───── Data for analysis

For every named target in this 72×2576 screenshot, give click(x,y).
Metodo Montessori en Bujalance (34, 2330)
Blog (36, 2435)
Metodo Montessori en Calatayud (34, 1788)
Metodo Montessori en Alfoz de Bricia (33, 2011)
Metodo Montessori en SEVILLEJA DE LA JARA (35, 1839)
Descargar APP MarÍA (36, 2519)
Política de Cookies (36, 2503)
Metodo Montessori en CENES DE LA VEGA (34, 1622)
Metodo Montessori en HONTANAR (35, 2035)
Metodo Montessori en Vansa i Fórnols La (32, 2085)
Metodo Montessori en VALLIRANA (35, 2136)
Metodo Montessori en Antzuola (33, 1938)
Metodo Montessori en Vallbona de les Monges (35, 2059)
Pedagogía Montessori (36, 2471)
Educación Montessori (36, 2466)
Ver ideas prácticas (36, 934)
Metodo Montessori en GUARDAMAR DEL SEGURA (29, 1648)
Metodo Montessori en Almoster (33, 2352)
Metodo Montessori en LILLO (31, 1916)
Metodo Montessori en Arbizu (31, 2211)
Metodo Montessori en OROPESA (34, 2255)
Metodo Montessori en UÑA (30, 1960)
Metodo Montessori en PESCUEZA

──────────

▶ Exercise goal:
Return exactly the lines in the records above, beginning with the one that holds "Metodo Montessori en CENES" and ending with the last.

▶ Answer for the task:
Metodo Montessori en CENES DE LA VEGA (34, 1622)
Metodo Montessori en HONTANAR (35, 2035)
Metodo Montessori en Vansa i Fórnols La (32, 2085)
Metodo Montessori en VALLIRANA (35, 2136)
Metodo Montessori en Antzuola (33, 1938)
Metodo Montessori en Vallbona de les Monges (35, 2059)
Pedagogía Montessori (36, 2471)
Educación Montessori (36, 2466)
Ver ideas prácticas (36, 934)
Metodo Montessori en GUARDAMAR DEL SEGURA (29, 1648)
Metodo Montessori en Almoster (33, 2352)
Metodo Montessori en LILLO (31, 1916)
Metodo Montessori en Arbizu (31, 2211)
Metodo Montessori en OROPESA (34, 2255)
Metodo Montessori en UÑA (30, 1960)
Metodo Montessori en PESCUEZA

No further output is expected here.